(Rows from a dataset)
++++++++++
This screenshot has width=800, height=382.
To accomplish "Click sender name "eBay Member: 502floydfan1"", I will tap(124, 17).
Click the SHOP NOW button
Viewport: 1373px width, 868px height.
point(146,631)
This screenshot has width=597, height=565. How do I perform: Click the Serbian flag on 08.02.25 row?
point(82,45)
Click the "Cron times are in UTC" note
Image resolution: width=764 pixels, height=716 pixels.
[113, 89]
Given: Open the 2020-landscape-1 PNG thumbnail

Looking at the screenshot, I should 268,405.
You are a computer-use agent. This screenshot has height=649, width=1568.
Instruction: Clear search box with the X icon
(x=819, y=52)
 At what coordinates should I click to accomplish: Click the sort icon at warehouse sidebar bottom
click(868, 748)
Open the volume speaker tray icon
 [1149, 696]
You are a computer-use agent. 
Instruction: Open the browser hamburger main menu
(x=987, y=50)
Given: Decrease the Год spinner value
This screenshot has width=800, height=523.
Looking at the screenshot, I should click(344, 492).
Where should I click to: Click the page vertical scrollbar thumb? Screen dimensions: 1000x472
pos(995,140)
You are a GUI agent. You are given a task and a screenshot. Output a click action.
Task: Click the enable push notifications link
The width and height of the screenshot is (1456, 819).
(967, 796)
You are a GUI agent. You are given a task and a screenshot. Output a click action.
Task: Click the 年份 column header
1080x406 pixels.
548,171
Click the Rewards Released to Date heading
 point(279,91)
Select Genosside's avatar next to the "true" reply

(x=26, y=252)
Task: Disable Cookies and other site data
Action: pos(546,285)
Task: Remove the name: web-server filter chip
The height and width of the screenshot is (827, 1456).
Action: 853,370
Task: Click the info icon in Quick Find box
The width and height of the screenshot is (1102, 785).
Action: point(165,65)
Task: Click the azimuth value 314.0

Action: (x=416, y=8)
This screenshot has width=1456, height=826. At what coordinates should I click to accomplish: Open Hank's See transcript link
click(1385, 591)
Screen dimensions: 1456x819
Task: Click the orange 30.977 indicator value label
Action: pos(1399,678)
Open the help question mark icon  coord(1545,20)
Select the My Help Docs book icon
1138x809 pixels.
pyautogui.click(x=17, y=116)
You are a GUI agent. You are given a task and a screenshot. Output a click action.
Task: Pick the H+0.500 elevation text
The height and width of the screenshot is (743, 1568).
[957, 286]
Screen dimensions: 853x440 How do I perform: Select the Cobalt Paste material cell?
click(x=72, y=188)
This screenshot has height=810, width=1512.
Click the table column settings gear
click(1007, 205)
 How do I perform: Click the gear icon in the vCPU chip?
++++++++++
**Goal:**
Put every line of the items above into a numbered list, leaving out the blank lines.

**Exercise result:**
1. This screenshot has width=800, height=382.
2. To accomplish "Click sender name "eBay Member: 502floydfan1"", I will tap(124, 17).
3. Click the SHOP NOW button
4. Viewport: 1373px width, 868px height.
5. point(146,631)
6. This screenshot has width=597, height=565. How do I perform: Click the Serbian flag on 08.02.25 row?
7. point(82,45)
8. Click the "Cron times are in UTC" note
9. Image resolution: width=764 pixels, height=716 pixels.
10. [113, 89]
11. Given: Open the 2020-landscape-1 PNG thumbnail
12. Looking at the screenshot, I should 268,405.
13. You are a computer-use agent. This screenshot has height=649, width=1568.
14. Instruction: Clear search box with the X icon
15. (x=819, y=52)
16.  At what coordinates should I click to accomplish: Click the sort icon at warehouse sidebar bottom
17. click(868, 748)
18. Open the volume speaker tray icon
19.  [1149, 696]
20. You are a computer-use agent. 
21. Instruction: Open the browser hamburger main menu
22. (x=987, y=50)
23. Given: Decrease the Год spinner value
24. This screenshot has width=800, height=523.
25. Looking at the screenshot, I should click(344, 492).
26. Where should I click to: Click the page vertical scrollbar thumb? Screen dimensions: 1000x472
27. pos(995,140)
28. You are a GUI agent. You are given a task and a screenshot. Output a click action.
29. Task: Click the enable push notifications link
30. The width and height of the screenshot is (1456, 819).
31. (967, 796)
32. You are a GUI agent. You are given a task and a screenshot. Output a click action.
33. Task: Click the 年份 column header
34. 1080x406 pixels.
35. 548,171
36. Click the Rewards Released to Date heading
37.  point(279,91)
38. Select Genosside's avatar next to the "true" reply
39. (x=26, y=252)
40. Task: Disable Cookies and other site data
41. Action: pos(546,285)
42. Task: Remove the name: web-server filter chip
43. The height and width of the screenshot is (827, 1456).
44. Action: 853,370
45. Task: Click the info icon in Quick Find box
46. The width and height of the screenshot is (1102, 785).
47. Action: point(165,65)
48. Task: Click the azimuth value 314.0
49. Action: (x=416, y=8)
50. This screenshot has width=1456, height=826. At what coordinates should I click to accomplish: Open Hank's See transcript link
51. click(1385, 591)
52. Screen dimensions: 1456x819
53. Task: Click the orange 30.977 indicator value label
54. Action: pos(1399,678)
55. Open the help question mark icon  coord(1545,20)
56. Select the My Help Docs book icon
57. 1138x809 pixels.
58. pyautogui.click(x=17, y=116)
59. You are a GUI agent. You are given a task and a screenshot. Output a click action.
60. Task: Pick the H+0.500 elevation text
61. The height and width of the screenshot is (743, 1568).
62. [957, 286]
63. Screen dimensions: 853x440 How do I perform: Select the Cobalt Paste material cell?
64. click(x=72, y=188)
65. This screenshot has height=810, width=1512.
66. Click the table column settings gear
67. click(1007, 205)
68.  How do I perform: Click the gear icon in the vCPU chip?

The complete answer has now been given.